E o Unabomber, quem se lembra? Ted Kaczynski, apesar do nome, nasceu em Chicago, Illinois. E durante 17 anos plantou ou enviou pelo correio bombas que mataram três pessoas.
Mais recentemente houve tentativas em Fort Hood, Texas, e no Times Square, Nova York…
Todos planos de americanos legítimos. Isso para não falar das tragédias de Columbine, Aurora, etc.
Mas o senador de Iowa não é uma voz isolada no Congresso. Ele representa uma parcela de políticos e analistas que vai ganhar força, agora, com a explosão das bombas, em Boston. E não são apenas os mais conservadores que vão bater em retirada e reavaliar posições.
Até mesmo comentaristas de redes de tevê consideradas mais liberais e pró-imigrante retrocederam na semana passada. Em uma mescla de arrogância e santa ingenuidade, qualidades que a cultura americana consegue juntar como poucas, um desses analistas se perguntava, em voz alta, ao vivo: “Como alguém que pediu a cidadania americana pode uma coisa dessas?”

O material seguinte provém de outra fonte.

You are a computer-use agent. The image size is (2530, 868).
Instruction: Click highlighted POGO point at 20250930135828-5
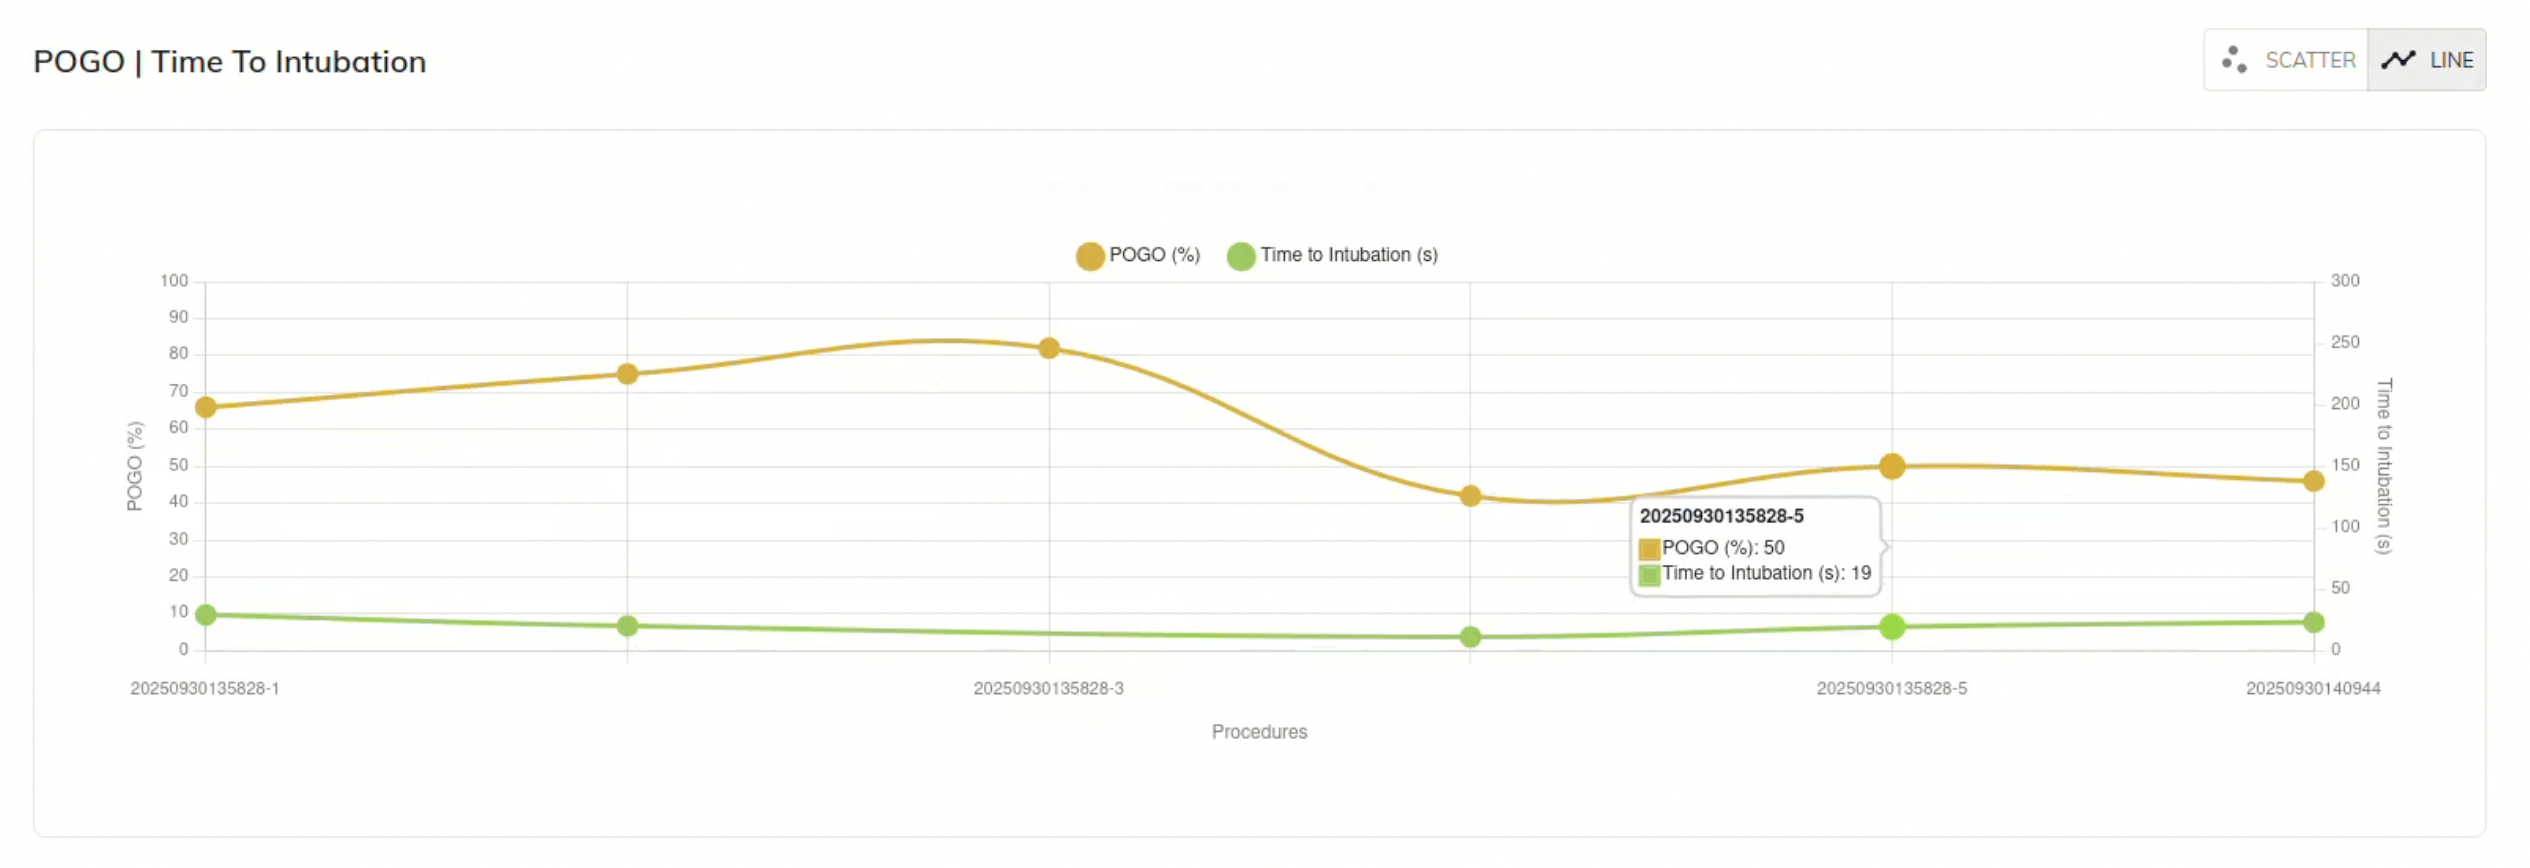pos(1891,466)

Como se pedir a cidadania fosse, realmente, uma questão de amor à pátria. Como se a grande motivação dos imigrantes, que entram ilegalmente nos Estados Unidos e depois tentam, de diversas maneiras, conseguir a papelada para ficar no país legalmente, fosse a admiração pelo país e o desejo de se tornarem norte-americanos. Eles custam um pouco a entender que para muitos tudo não passa de uma medida prática e de sobrevivência.
Entre os vários imigrantes brasileiros que conheci pelo país afora, nos últimos 25 anos, a principal razão para se legalizar por aqui está longe, muito longe… muito ao sul da Flórida.
Quase todos querem os documentos em dia para poder ir de férias ao Brasil, visitar a família, matar as saudades. Mas não querem perder o emprego, a fonte de renda, a possibilidade de trabalhar e garantir a sobrevivência. E muito menos atravessar a fronteira a pé novamente, arriscar a vida para voltar.
De 2008 para cá, muita coisa mudou. Muitos voltaram para casa quando a crise econômica apertou e o primeiro setor atingido foi a construção civil, onde muitos brasileiros trabalham. Sem a garantia de renda de antes, vários concluíram que já não valia a pena ficar longe de casa, dos amigos e da família.
Mas para os que ficaram, e se animaram com a possibilidade de legalização que a lei poderia trazer, mesmo num prazo longo, de até dez anos, acho que vem por aí um balde de água fria.